Mobile-app-driven driver services, Uber and Lyft, each face separate lawsuits seeking class action status in San Francisco federal court. The cases have been brought against the companies by their drivers, alleging they have been misclassified as independent contractors instead of employees and are entitled to reimbursements for expenses such as gas and vehicle maintenance.
Currently, the drivers pay for such expenses themselves, an article in Reuters reported. According to Reuters, Uber is the most valuable U.S. startup, valued at $40 billion. Lyft has raised some $331 million from various investors.
At a hearing on Thursday, January 29th, U.S. District Court Judge Vince Chhabria, the judge presiding over the Lyft lawsuit, said that it was “very difficult” to decide whether the drivers were employees or independent contractors. However, according to the judge, California law appeared to favor employee status.

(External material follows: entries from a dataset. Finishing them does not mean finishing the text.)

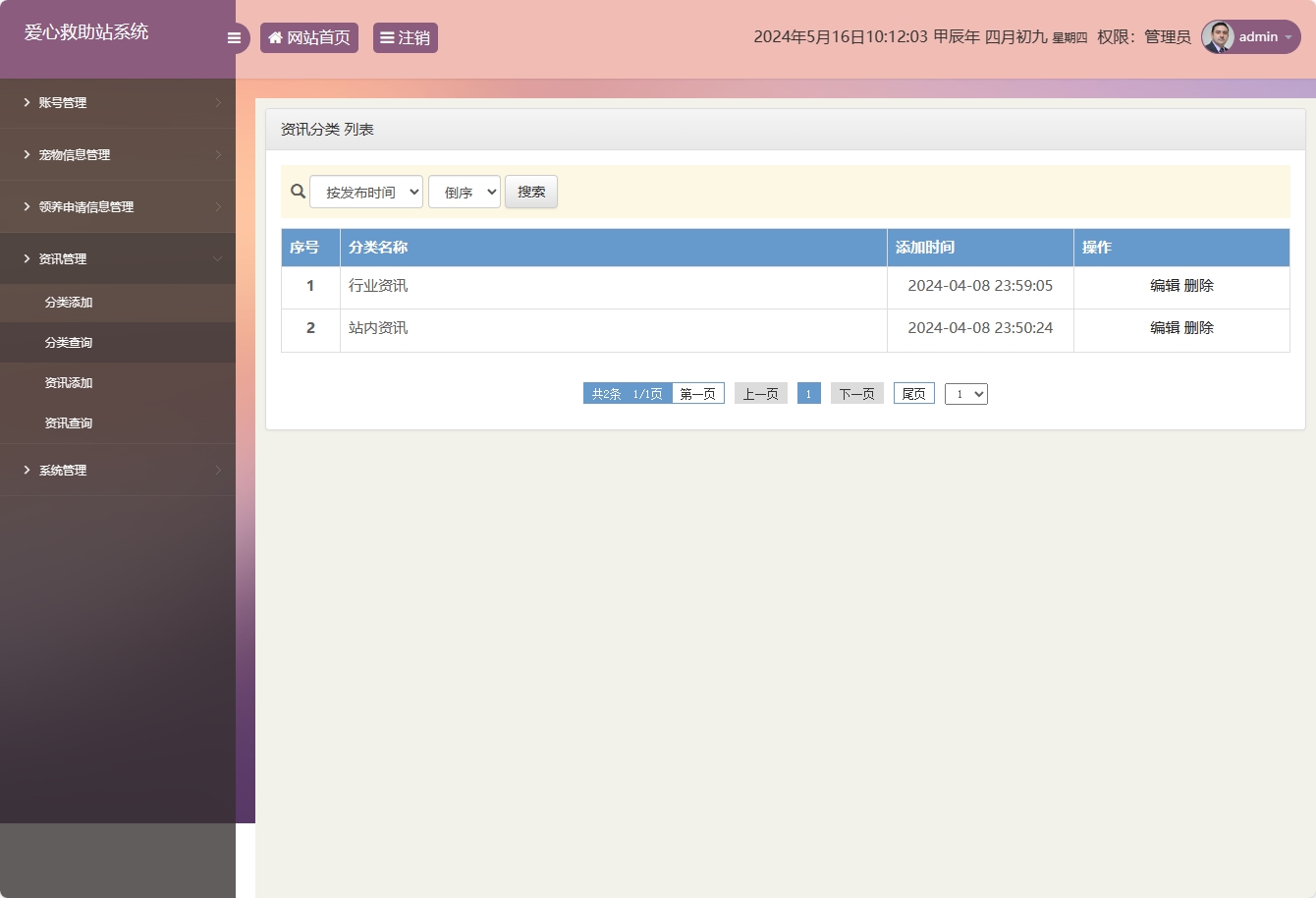Open the 按发布时间 sort field dropdown
Screen dimensions: 1316x898
click(366, 192)
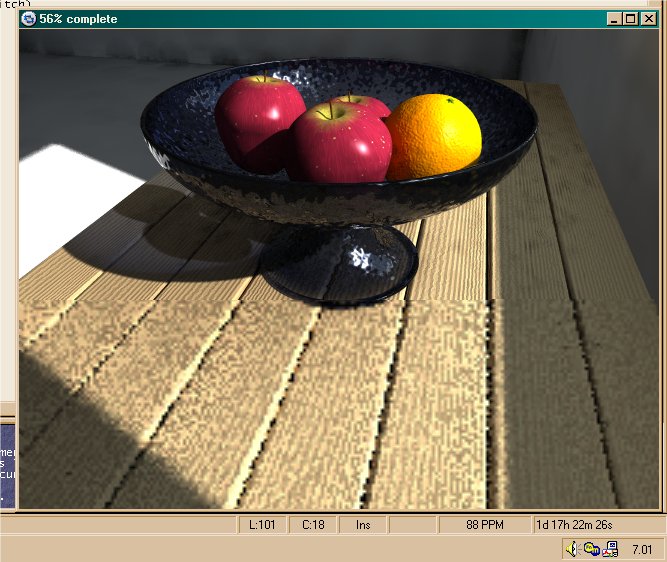This screenshot has width=667, height=562.
Task: Click the '56% complete' title bar text
Action: pyautogui.click(x=78, y=19)
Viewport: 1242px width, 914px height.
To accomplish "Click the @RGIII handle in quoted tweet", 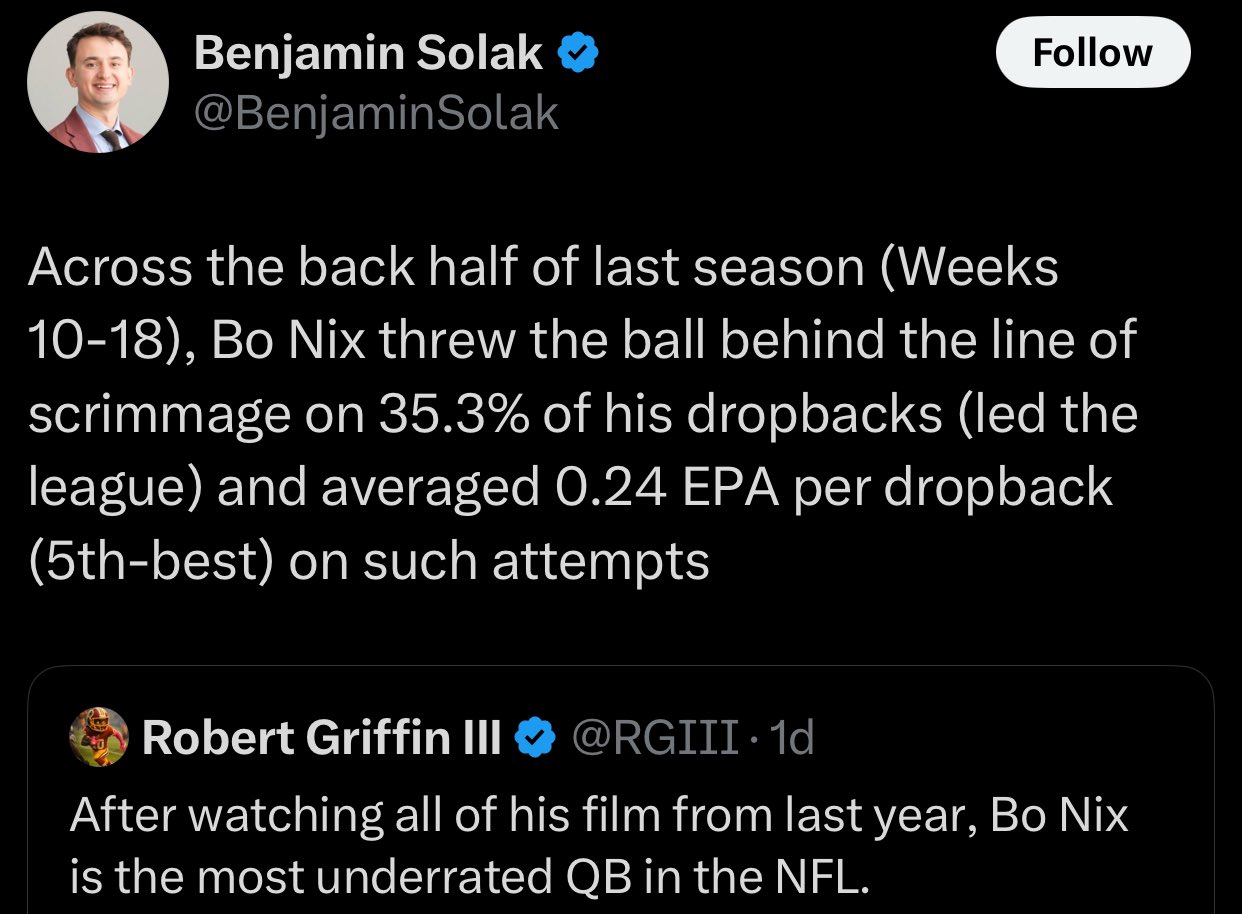I will [x=656, y=739].
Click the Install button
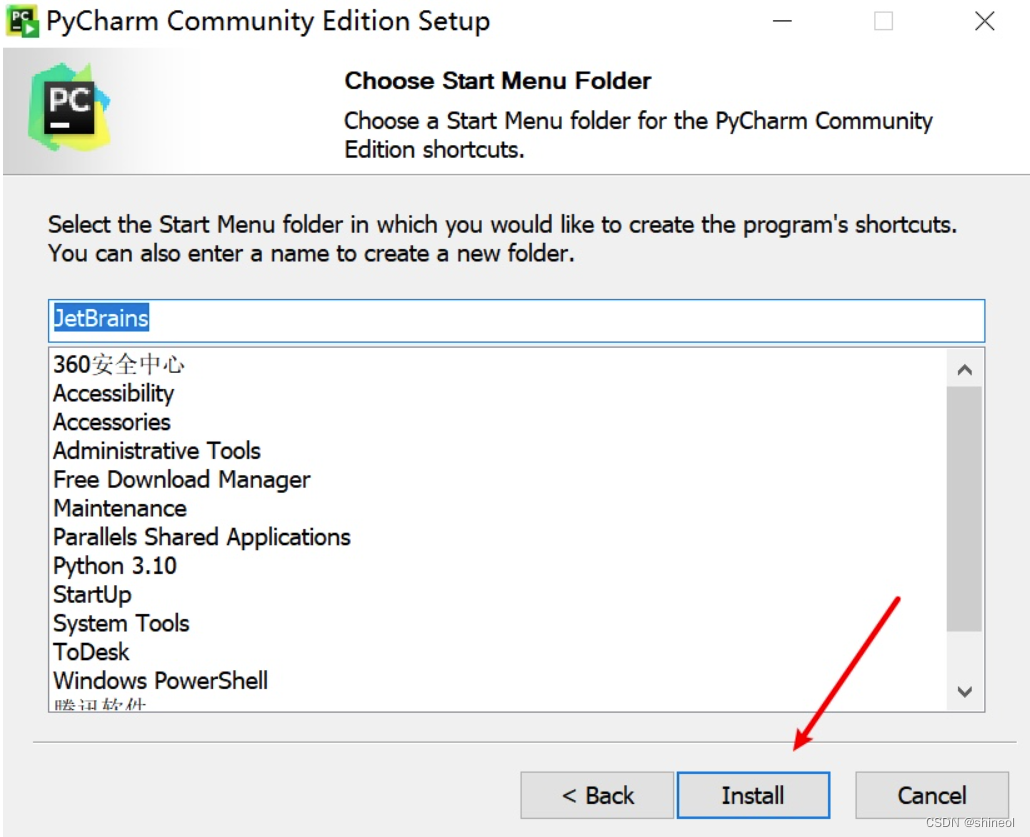This screenshot has height=837, width=1030. [x=753, y=795]
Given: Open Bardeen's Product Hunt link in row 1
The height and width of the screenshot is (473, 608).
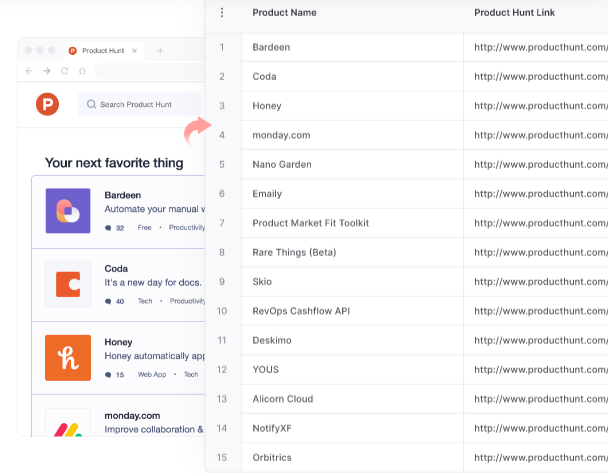Looking at the screenshot, I should pyautogui.click(x=540, y=47).
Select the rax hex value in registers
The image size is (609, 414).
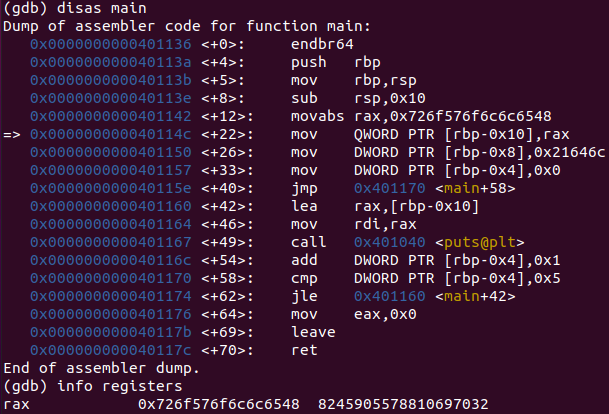coord(219,404)
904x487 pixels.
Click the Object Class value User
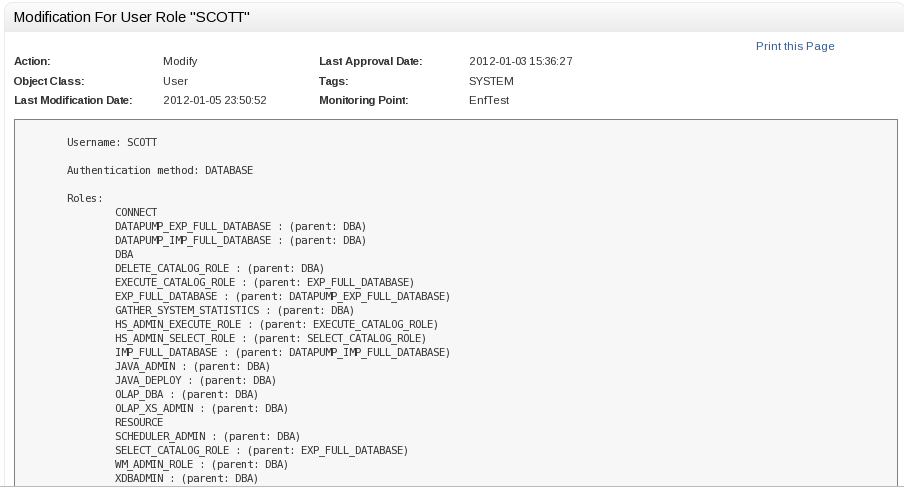click(175, 81)
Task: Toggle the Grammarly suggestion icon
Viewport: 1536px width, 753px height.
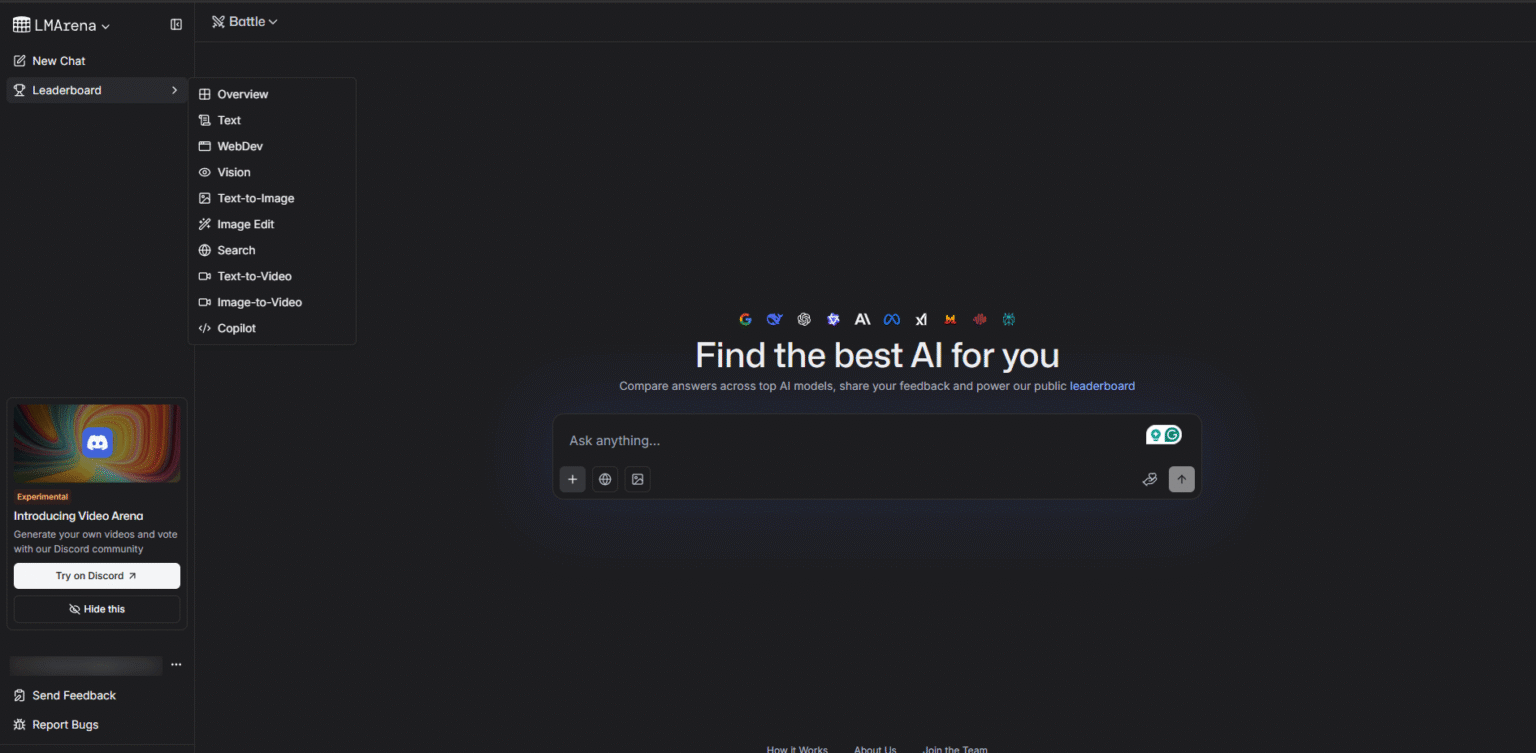Action: point(1171,434)
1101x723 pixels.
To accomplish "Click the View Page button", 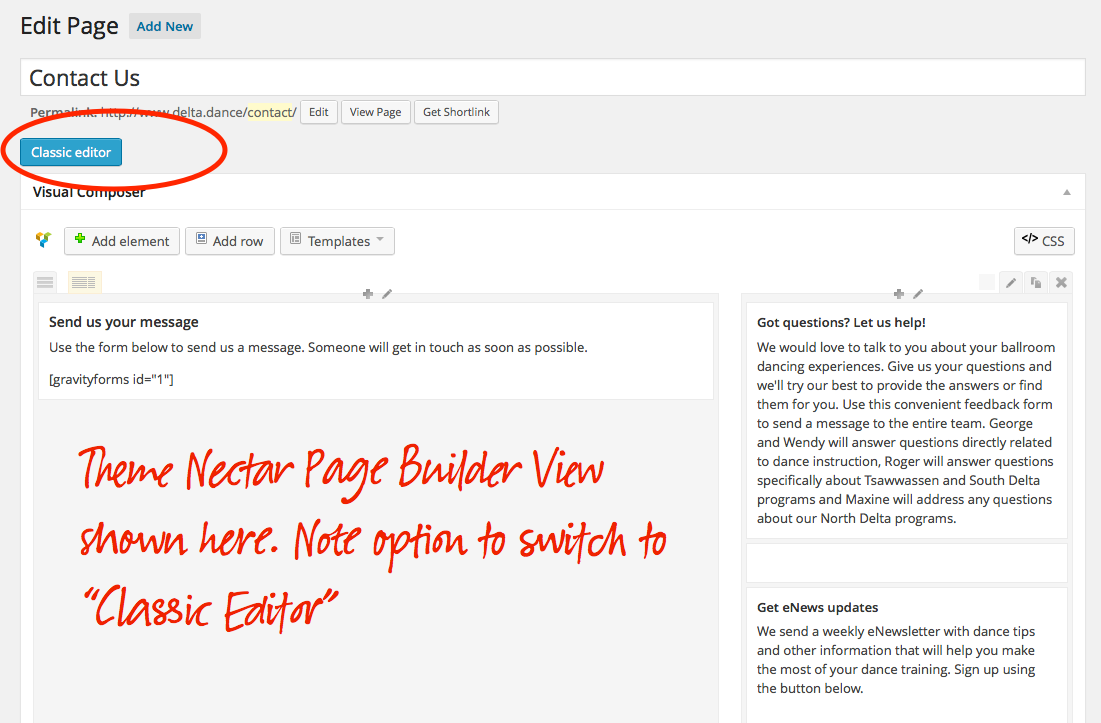I will point(376,112).
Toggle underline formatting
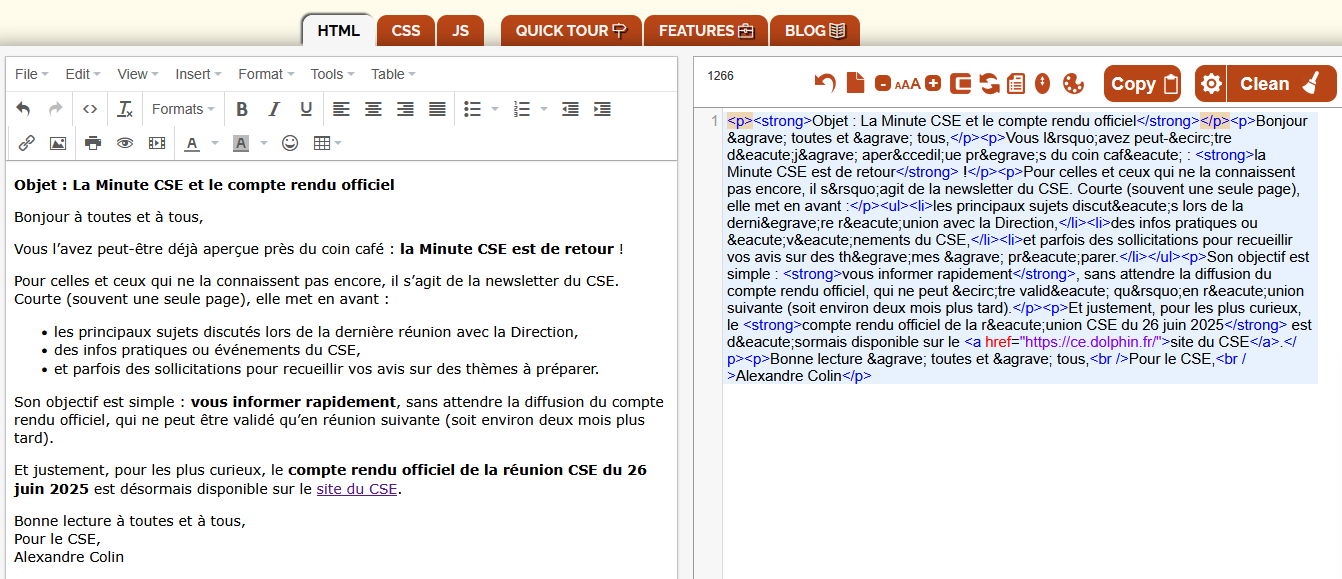The height and width of the screenshot is (579, 1342). (x=306, y=109)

At a hearing the following day, U.S. District Court Judge Edward Chen, the judge presiding over the Uber lawsuit, added that Uber had a “tough argument” to make that its drivers were independent contractors. He further commented that a jury might have to decide the issue.
Both judges have yet to issue final rulings on the cases.
It is unclear how much money is at stake in the lawsuits because the drivers have not stated an amount they are seeking as compensation. However, because the lawsuits seek class action status, the amount could be substantial. In fact, if successful, the lawsuits could potentially undermine both companies’ entire business models, which insist they are nothing more than software platforms pairing up those seeking a ride with those who have cars.
On March 11, 2015, U.S. District Court Judges Edward Chen (the judge presiding over the Uber case) and Vince Chhabria (the judge presiding over the Lyft case) both ruled that a jury must decide whether Uber/Lyft drivers are employees or independent contractors. Recognizing that the drivers had the characteristics of independent contractors in some respects, but characteristics of employees in others, Judge Chhabria wrote, “A reasonable jury could go either way.”
The rulings rejected Uber and Lyft’s arguments that the drivers must, as a matter of law, be considered independent contractors.